Der Mann wehrte sich dagegen und machte geltend, sein Arbeitsverhältnis habe über den 31. Dezember 2022 hinaus gedauert. Er berief sich auf eine gesetzliche Regelung im Obligationenrecht, wonach eine Kündigung während einer Krankheit aufgeschoben wird. Das Waadtländer Kantonsgericht wies seine Klage ab: Es anerkannte zwar, dass er krankheitsbedingt von der Beitragspflicht befreit gewesen sei, sah aber keine ausreichenden Belege dafür, dass der Vertrag länger als bis Ende 2022 gedauert habe.
Das Bundesgericht kam zu einem anderen Schluss. Es stellte fest, dass weder die Arbeitslosenkasse noch das Kantonsgericht geprüft hatten, ob die gesetzliche Kündigungsschutzregel tatsächlich zur Anwendung kommt.
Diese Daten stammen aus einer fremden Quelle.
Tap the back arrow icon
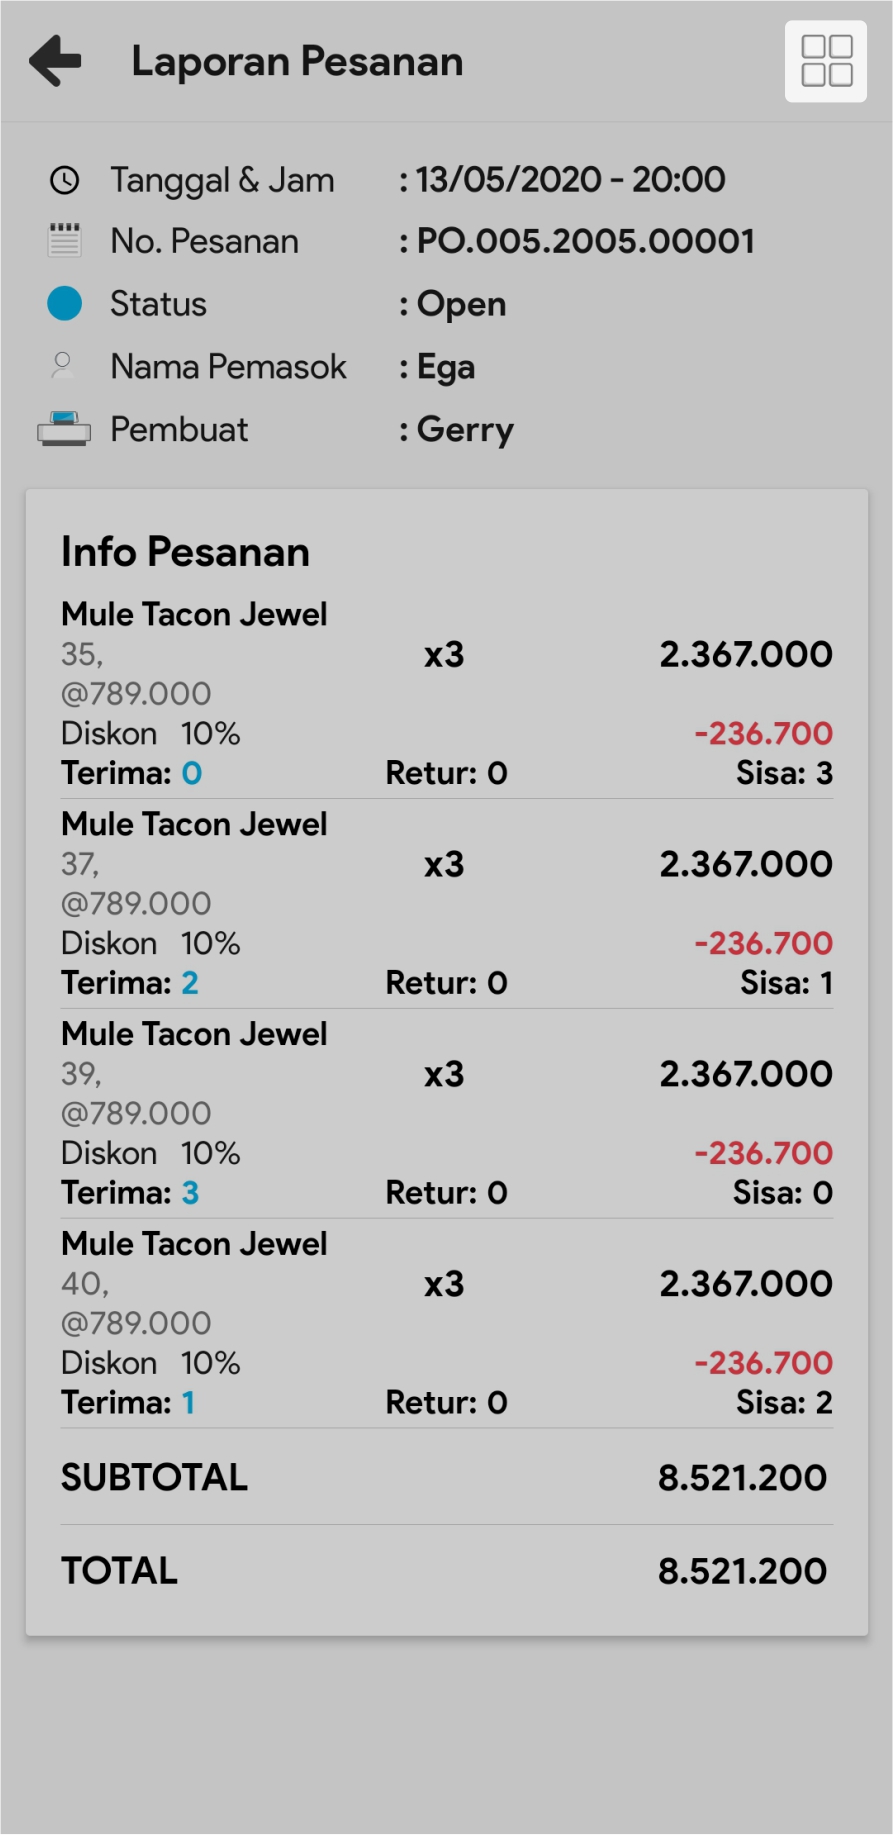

Da der Mann im Dezember 2022 bereits in seinem siebten Dienstjahr stand, genoss er einen Schutz von 180 Tagen – nicht nur 90, wie er selbst angenommen hatte. Die Kündigung war damit bis zum 30. Juni 2023 aufgeschoben. In dieser Zeit bezog er Krankentaggelder, was gemäss Arbeitslosenversicherungsgesetz als Beitragszeit gilt. Damit hatte er insgesamt mehr als zwölf Monate Beitragszeit angesammelt.
Das Bundesgericht entschied, dass der Mann Anspruch auf maximal 260 Taggelder hat – fast dreimal so viele wie ihm ursprünglich zugesprochen worden waren. Die Arbeitslosenkasse muss zudem die Verfahrenskosten tragen und dem Mann eine Entschädigung von 3000 Franken zahlen.